╔══

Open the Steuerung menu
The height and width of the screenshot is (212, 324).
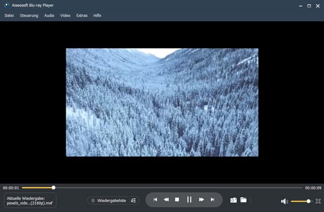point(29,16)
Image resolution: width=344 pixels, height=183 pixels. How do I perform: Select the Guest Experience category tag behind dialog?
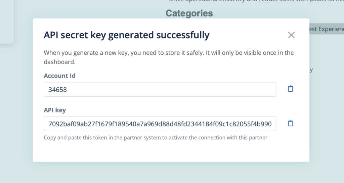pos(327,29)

╚══
╔══

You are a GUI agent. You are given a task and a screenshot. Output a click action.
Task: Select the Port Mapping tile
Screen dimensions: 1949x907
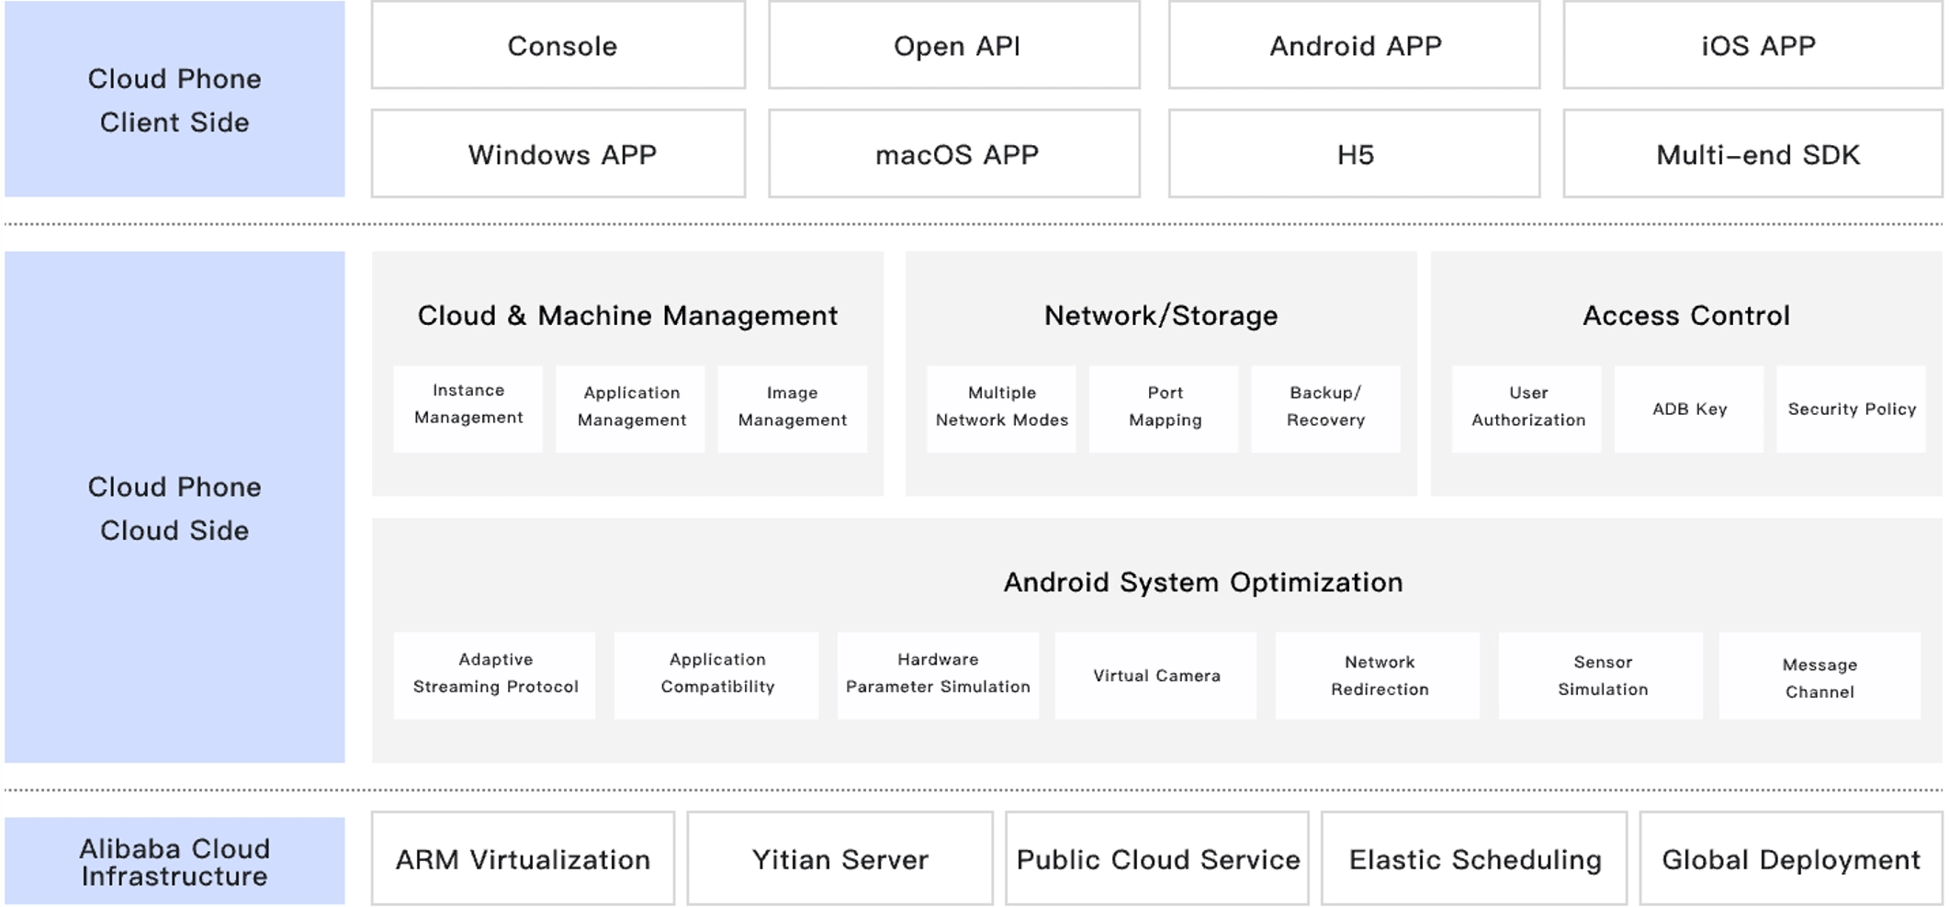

╚══

*What this task involves*
In the entries above, find the line holding "You are a GUI" and the line holding "Screen dimensions: 1949x907", then retype exactly those two lines and every line between them, and nothing else.

*Answer for this exercise*
You are a GUI agent. You are given a task and a screenshot. Output a click action.
Task: Select the Port Mapping tile
Screen dimensions: 1949x907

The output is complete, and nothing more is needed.